K: It creates a culture within the community. That’s the thing, that’s what DJs should do. That’s what they are there for. This is Vancouver, it’s a community and you need people to do stuff and anyone can do it. It’s just who’s committed to doing it and keep on doing it because sometimes, you don’t get a lot of rewards because sometimes no one turns up to your shit. Like what the fuck? Do I suck?

S:  Yea, working with JayKin that really inspired me to keep doing what I am doing right now. I DJed for him at Raekwon, he actually acknowledged our show, like JayKin on his set. It pretty much caught his ear, that means you are doing a good job when a hip-hop legend under Wu Tang, acknowledges your show before him. Just working with JayKin, I got the chance to open for a lot of hip-hop legends like The Roots, Common, sold out shows at The Commodore. You know what I mean? Your hometown is giving love to you. We represented Vancouver. That was pretty much the highlights for me.

Being involved with music for so long, you know a whole different type of sound out there, but has being in the scene for so long made hunting for specific sound easier or harder?

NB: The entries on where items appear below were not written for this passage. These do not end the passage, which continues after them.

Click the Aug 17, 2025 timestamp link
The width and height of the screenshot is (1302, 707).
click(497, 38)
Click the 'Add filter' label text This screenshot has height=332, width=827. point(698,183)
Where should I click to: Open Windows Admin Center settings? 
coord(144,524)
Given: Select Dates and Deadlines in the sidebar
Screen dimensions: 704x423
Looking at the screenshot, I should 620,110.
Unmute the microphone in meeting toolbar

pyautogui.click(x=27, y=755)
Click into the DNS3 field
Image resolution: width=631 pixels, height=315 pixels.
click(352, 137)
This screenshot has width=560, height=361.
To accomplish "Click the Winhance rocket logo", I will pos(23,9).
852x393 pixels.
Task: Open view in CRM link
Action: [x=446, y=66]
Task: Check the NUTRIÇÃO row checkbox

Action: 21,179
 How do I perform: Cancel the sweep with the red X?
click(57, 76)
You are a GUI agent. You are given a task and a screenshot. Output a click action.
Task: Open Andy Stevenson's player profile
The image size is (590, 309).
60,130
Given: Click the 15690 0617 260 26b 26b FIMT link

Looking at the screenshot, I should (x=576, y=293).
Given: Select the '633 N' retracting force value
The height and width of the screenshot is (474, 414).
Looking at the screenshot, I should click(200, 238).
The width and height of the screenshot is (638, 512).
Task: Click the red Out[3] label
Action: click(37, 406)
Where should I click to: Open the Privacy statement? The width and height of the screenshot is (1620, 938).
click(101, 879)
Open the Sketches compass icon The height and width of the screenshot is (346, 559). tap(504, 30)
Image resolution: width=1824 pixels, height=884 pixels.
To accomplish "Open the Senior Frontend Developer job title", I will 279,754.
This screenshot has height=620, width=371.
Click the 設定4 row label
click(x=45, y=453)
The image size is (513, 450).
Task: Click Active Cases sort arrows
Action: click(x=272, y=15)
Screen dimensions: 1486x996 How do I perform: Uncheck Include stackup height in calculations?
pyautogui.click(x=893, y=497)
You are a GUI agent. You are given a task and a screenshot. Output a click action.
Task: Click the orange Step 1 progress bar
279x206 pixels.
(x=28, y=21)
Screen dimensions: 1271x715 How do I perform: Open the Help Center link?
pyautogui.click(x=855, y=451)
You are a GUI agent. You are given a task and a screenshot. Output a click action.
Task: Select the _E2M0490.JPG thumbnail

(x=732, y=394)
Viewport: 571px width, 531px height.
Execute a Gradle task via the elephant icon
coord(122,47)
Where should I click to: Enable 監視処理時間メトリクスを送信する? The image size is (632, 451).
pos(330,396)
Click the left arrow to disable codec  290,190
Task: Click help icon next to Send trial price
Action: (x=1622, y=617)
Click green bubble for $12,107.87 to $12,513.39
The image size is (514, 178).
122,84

R: Personally, I don’t look for a specific sound. I like progress. I am always looking for new stuff. Kind of putting myself out there to a lot of shit music.

(Rico laughs)

R: Just to find some next shit. Or they are really doing something new or different. They love it. I don’t know. There’s so much music out there, it definitely makes it hard. Since there’s so much music out there, traditional hip-hop is kind of left behind and just because there’s all this stuff, oh yea you forgot about this hip-hop niche that used to be the thing.  How about you guys? Looking for music? I don’t know.

M: Same thing, I listen to a lot of stuff, going to shows. Hearing other DJs play.

S: Checking out mix tapes. I like to watch music videos.

K: I think we are fortunate though, because we are DJs, we are surrounded by a lot of DJs so we get exposed to a lot of good music. I say it’s pretty easy. In my opinion, I like a lot of older music. There’s so much music that happened already, there’s so much music that was made. Rediscovering things that people might have forgotten about as a kid. There’s so much music that has been made that you just have to find. You have to keep your ears open.

As the whole turntablism and DJ culture transcends from being underground to mainstream, there’s lots of competitions out there. What are your views upon these competitions and awards?

S: I feel that competitions these days are just like a gimmick to bring people to a club. Before you had the DMCs but I think the whole DJ Culture back in the days were a bit different. Now, it’s just gimmick really. Club owners try to make DJ competitions just to make some bar sales.

K: I don’t think music should be a competition.

M: That’s true. I feel like I’ve won a competition if you danced all night and had a good time and want to come back.

K: Certain sports are like that too, like skateboarding, it’s not a competition. It’s a lot about expression; it’s a solitary thing. You shouldn’t compete musically.

R: I think we just spent a lot of our times working on music than worrying about awards and nominations.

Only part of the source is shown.